Action item
Retype the entries below word for word, leaving none out.

Records
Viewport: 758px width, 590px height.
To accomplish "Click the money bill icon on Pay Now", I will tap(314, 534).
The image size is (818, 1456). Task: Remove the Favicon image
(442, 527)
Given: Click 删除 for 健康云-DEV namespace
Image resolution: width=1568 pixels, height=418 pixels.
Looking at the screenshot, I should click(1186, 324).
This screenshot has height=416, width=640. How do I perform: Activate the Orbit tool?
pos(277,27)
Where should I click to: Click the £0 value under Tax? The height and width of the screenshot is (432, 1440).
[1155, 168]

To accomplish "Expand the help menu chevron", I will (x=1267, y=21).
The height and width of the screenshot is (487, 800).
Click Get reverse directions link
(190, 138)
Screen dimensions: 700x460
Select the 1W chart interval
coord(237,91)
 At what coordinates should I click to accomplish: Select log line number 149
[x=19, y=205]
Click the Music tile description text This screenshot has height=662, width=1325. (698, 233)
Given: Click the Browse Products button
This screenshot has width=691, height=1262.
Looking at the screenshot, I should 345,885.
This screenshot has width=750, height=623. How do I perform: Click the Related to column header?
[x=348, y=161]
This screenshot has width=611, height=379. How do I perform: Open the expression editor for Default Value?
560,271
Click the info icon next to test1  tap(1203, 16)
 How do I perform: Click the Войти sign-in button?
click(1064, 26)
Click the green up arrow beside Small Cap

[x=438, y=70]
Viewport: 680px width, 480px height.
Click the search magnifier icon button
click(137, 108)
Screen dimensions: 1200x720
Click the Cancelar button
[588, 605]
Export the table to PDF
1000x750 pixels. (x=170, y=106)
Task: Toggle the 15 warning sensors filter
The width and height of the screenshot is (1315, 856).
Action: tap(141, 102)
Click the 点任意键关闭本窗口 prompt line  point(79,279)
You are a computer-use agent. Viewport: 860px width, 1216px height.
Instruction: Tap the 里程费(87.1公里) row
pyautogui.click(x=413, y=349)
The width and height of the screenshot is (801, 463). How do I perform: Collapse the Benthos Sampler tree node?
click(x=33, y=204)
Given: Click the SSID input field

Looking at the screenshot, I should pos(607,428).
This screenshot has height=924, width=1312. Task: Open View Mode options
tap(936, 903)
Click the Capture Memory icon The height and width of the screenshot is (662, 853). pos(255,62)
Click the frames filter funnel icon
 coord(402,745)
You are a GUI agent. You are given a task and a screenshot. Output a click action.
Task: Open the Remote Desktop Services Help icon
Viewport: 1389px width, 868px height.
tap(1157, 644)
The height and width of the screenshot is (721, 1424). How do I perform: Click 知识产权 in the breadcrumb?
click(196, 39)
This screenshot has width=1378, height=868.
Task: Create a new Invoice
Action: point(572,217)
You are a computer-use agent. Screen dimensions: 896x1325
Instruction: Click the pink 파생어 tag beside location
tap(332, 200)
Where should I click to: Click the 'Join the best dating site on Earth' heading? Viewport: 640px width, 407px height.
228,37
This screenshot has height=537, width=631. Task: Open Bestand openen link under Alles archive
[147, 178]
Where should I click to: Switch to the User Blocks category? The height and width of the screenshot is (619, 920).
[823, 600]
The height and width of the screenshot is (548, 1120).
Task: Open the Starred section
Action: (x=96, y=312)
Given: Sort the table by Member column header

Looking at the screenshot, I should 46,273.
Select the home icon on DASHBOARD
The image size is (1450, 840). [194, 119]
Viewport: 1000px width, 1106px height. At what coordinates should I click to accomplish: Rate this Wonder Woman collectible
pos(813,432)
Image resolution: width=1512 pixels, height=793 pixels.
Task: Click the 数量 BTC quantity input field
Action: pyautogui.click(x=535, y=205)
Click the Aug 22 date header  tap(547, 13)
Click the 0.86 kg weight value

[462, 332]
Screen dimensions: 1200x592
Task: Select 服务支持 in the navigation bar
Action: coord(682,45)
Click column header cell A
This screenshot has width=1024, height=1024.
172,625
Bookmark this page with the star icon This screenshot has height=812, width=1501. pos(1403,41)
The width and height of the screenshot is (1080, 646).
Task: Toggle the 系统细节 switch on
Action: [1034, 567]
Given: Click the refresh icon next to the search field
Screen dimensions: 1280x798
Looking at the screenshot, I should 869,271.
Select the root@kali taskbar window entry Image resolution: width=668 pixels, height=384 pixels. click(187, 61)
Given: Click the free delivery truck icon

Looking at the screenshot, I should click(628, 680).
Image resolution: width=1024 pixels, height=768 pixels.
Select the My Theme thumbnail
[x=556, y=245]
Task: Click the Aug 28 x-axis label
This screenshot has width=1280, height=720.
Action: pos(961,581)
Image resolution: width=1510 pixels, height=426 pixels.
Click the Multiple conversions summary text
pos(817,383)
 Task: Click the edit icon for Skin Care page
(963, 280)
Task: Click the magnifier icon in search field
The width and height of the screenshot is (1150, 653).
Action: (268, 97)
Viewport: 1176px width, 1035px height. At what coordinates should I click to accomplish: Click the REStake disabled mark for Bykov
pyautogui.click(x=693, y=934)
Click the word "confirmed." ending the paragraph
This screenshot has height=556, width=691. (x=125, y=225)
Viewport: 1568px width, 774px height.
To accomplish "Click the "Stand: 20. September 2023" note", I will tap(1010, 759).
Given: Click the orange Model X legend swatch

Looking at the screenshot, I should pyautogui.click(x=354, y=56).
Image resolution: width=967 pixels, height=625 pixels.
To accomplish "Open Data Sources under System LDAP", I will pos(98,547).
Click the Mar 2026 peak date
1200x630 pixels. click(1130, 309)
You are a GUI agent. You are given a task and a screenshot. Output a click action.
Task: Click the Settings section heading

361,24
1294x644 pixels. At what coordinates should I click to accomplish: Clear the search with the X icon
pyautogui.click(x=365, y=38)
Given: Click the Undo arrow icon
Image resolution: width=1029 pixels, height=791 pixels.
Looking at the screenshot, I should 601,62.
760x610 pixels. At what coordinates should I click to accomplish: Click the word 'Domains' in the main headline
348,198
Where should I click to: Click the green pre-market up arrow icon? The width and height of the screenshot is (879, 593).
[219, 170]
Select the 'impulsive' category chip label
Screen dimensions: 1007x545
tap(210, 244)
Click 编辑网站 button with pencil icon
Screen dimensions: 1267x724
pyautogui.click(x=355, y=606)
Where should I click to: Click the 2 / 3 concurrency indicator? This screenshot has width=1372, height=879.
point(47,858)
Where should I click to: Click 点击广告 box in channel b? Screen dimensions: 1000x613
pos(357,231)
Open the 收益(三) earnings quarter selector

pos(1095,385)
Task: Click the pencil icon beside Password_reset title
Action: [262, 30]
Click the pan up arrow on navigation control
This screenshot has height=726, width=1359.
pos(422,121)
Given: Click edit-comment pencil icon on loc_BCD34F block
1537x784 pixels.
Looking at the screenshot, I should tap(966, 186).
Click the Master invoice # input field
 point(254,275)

Task response
Viewport: 758px width, 590px height.
To accomplish "Click the money bill icon on Pay Now", I will tap(314, 534).
The image size is (818, 1456). Task: Remove the Favicon image
(442, 527)
Given: Click 删除 for 健康云-DEV namespace
Image resolution: width=1568 pixels, height=418 pixels.
Looking at the screenshot, I should click(1186, 324).
This screenshot has height=416, width=640. How do I perform: Activate the Orbit tool?
pos(277,27)
Where should I click to: Click the £0 value under Tax? The height and width of the screenshot is (432, 1440).
[1155, 168]

To accomplish "Expand the help menu chevron", I will (x=1267, y=21).
The height and width of the screenshot is (487, 800).
Click Get reverse directions link
(190, 138)
Screen dimensions: 700x460
Select the 1W chart interval
coord(237,91)
 At what coordinates should I click to accomplish: Select log line number 149
[x=19, y=205]
Click the Music tile description text This screenshot has height=662, width=1325. (698, 233)
Given: Click the Browse Products button
This screenshot has width=691, height=1262.
Looking at the screenshot, I should 345,885.
This screenshot has width=750, height=623. How do I perform: Click the Related to column header?
[x=348, y=161]
This screenshot has width=611, height=379. How do I perform: Open the expression editor for Default Value?
560,271
Click the info icon next to test1  tap(1203, 16)
 How do I perform: Click the Войти sign-in button?
click(1064, 26)
Click the green up arrow beside Small Cap

[x=438, y=70]
Viewport: 680px width, 480px height.
Click the search magnifier icon button
click(137, 108)
Screen dimensions: 1200x720
Click the Cancelar button
[588, 605]
Export the table to PDF
1000x750 pixels. (x=170, y=106)
Task: Toggle the 15 warning sensors filter
The width and height of the screenshot is (1315, 856).
Action: tap(141, 102)
Click the 点任意键关闭本窗口 prompt line  point(79,279)
You are a computer-use agent. Viewport: 860px width, 1216px height.
Instruction: Tap the 里程费(87.1公里) row
pyautogui.click(x=413, y=349)
The width and height of the screenshot is (801, 463). How do I perform: Collapse the Benthos Sampler tree node?
click(x=33, y=204)
Given: Click the SSID input field

Looking at the screenshot, I should pos(607,428).
This screenshot has height=924, width=1312. Task: Open View Mode options
tap(936, 903)
Click the Capture Memory icon The height and width of the screenshot is (662, 853). pos(255,62)
Click the frames filter funnel icon
 coord(402,745)
You are a GUI agent. You are given a task and a screenshot. Output a click action.
Task: Open the Remote Desktop Services Help icon
Viewport: 1389px width, 868px height.
tap(1157, 644)
The height and width of the screenshot is (721, 1424). How do I perform: Click 知识产权 in the breadcrumb?
click(196, 39)
This screenshot has width=1378, height=868.
Task: Create a new Invoice
Action: point(572,217)
You are a computer-use agent. Screen dimensions: 896x1325
Instruction: Click the pink 파생어 tag beside location
tap(332, 200)
Where should I click to: Click the 'Join the best dating site on Earth' heading? Viewport: 640px width, 407px height.
228,37
This screenshot has height=537, width=631. Task: Open Bestand openen link under Alles archive
[147, 178]
Where should I click to: Switch to the User Blocks category? The height and width of the screenshot is (619, 920).
[823, 600]
The height and width of the screenshot is (548, 1120).
Task: Open the Starred section
Action: (x=96, y=312)
Given: Sort the table by Member column header

Looking at the screenshot, I should 46,273.
Select the home icon on DASHBOARD
The image size is (1450, 840). [194, 119]
Viewport: 1000px width, 1106px height. At what coordinates should I click to accomplish: Rate this Wonder Woman collectible
pos(813,432)
Image resolution: width=1512 pixels, height=793 pixels.
Task: Click the 数量 BTC quantity input field
Action: pyautogui.click(x=535, y=205)
Click the Aug 22 date header  tap(547, 13)
Click the 0.86 kg weight value

[462, 332]
Screen dimensions: 1200x592
Task: Select 服务支持 in the navigation bar
Action: coord(682,45)
Click column header cell A
This screenshot has width=1024, height=1024.
172,625
Bookmark this page with the star icon This screenshot has height=812, width=1501. pos(1403,41)
The width and height of the screenshot is (1080, 646).
Task: Toggle the 系统细节 switch on
Action: [1034, 567]
Given: Click the refresh icon next to the search field
Screen dimensions: 1280x798
Looking at the screenshot, I should 869,271.
Select the root@kali taskbar window entry Image resolution: width=668 pixels, height=384 pixels. click(187, 61)
Given: Click the free delivery truck icon

Looking at the screenshot, I should click(628, 680).
Image resolution: width=1024 pixels, height=768 pixels.
Select the My Theme thumbnail
[x=556, y=245]
Task: Click the Aug 28 x-axis label
This screenshot has width=1280, height=720.
Action: pos(961,581)
Image resolution: width=1510 pixels, height=426 pixels.
Click the Multiple conversions summary text
pos(817,383)
 Task: Click the edit icon for Skin Care page
(963, 280)
Task: Click the magnifier icon in search field
The width and height of the screenshot is (1150, 653).
Action: (268, 97)
Viewport: 1176px width, 1035px height. At what coordinates should I click to accomplish: Click the REStake disabled mark for Bykov
pyautogui.click(x=693, y=934)
Click the word "confirmed." ending the paragraph
This screenshot has height=556, width=691. (x=125, y=225)
Viewport: 1568px width, 774px height.
To accomplish "Click the "Stand: 20. September 2023" note", I will tap(1010, 759).
Given: Click the orange Model X legend swatch

Looking at the screenshot, I should pyautogui.click(x=354, y=56).
Image resolution: width=967 pixels, height=625 pixels.
To accomplish "Open Data Sources under System LDAP", I will pos(98,547).
Click the Mar 2026 peak date
1200x630 pixels. click(1130, 309)
You are a GUI agent. You are given a task and a screenshot. Output a click action.
Task: Click the Settings section heading

361,24
1294x644 pixels. At what coordinates should I click to accomplish: Clear the search with the X icon
pyautogui.click(x=365, y=38)
Given: Click the Undo arrow icon
Image resolution: width=1029 pixels, height=791 pixels.
Looking at the screenshot, I should 601,62.
760x610 pixels. At what coordinates should I click to accomplish: Click the word 'Domains' in the main headline
348,198
Where should I click to: Click the green pre-market up arrow icon? The width and height of the screenshot is (879, 593).
[219, 170]
Select the 'impulsive' category chip label
Screen dimensions: 1007x545
tap(210, 244)
Click 编辑网站 button with pencil icon
Screen dimensions: 1267x724
pyautogui.click(x=355, y=606)
Where should I click to: Click the 2 / 3 concurrency indicator? This screenshot has width=1372, height=879.
point(47,858)
Where should I click to: Click 点击广告 box in channel b? Screen dimensions: 1000x613
pos(357,231)
Open the 收益(三) earnings quarter selector

pos(1095,385)
Task: Click the pencil icon beside Password_reset title
Action: [262, 30]
Click the pan up arrow on navigation control
This screenshot has height=726, width=1359.
pos(422,121)
Given: Click edit-comment pencil icon on loc_BCD34F block
1537x784 pixels.
Looking at the screenshot, I should tap(966, 186).
Click the Master invoice # input field
 point(254,275)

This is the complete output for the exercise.